Transcribe every entry verbatim; omit pictures.

▶ _GIVEN DATA_:
Start of Block

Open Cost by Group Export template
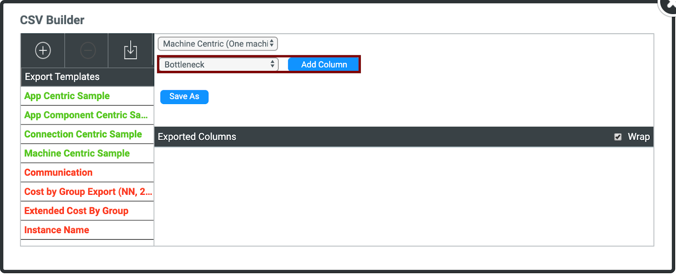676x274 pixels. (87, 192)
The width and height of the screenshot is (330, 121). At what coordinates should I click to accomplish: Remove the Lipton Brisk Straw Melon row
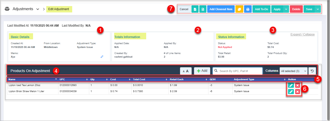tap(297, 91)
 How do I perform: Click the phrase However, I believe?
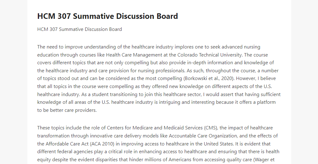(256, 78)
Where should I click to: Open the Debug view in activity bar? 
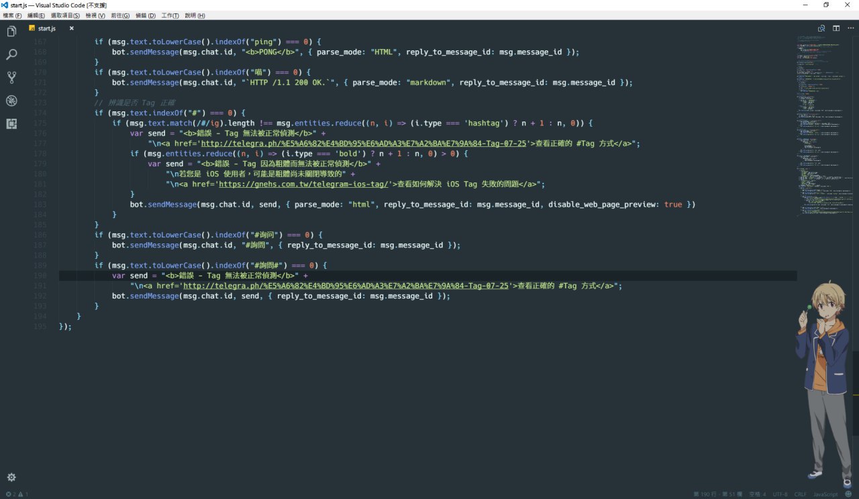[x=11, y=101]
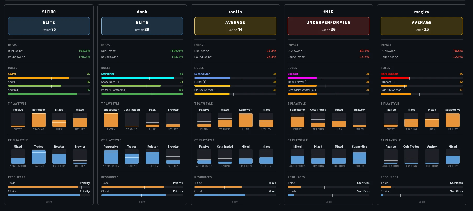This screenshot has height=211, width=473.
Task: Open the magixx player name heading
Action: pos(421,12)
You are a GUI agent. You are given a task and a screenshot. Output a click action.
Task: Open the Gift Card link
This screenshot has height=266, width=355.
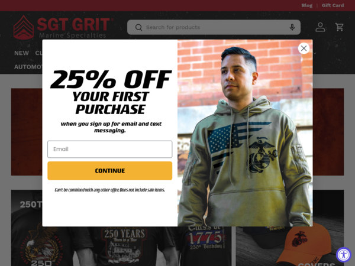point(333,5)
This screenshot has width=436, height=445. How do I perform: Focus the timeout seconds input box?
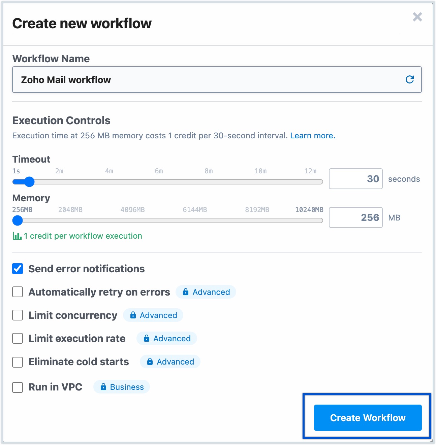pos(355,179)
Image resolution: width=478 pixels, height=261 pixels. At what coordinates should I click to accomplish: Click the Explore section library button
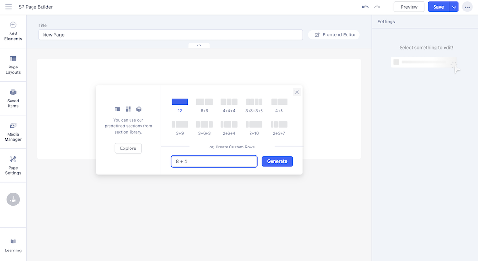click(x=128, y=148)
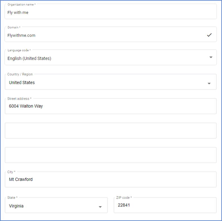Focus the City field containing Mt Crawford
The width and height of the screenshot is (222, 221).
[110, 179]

End of Block

▶ _RESPONSE TO THIS EXERCISE_:
Open Cost by Group Export template
676x274 pixels. (87, 192)
The width and height of the screenshot is (330, 121). At what coordinates should I click to accomplish: Remove the Lipton Brisk Straw Melon row
tap(297, 91)
 How do I perform: Click the phrase However, I believe?
(256, 78)
Where should I click to: Open the Debug view in activity bar? 
[x=11, y=101]
This screenshot has height=211, width=473.
Task: Open the magixx player name heading
Action: pos(421,12)
You are a GUI agent. You are given a task and a screenshot. Output a click action.
Task: Open the Gift Card link
This screenshot has height=266, width=355.
point(333,5)
This screenshot has width=436, height=445. How do I perform: Focus the timeout seconds input box?
pos(355,179)
Image resolution: width=478 pixels, height=261 pixels. At what coordinates should I click to accomplish: Click the Explore section library button
click(x=128, y=148)
Focus the City field containing Mt Crawford
The width and height of the screenshot is (222, 221).
[110, 179]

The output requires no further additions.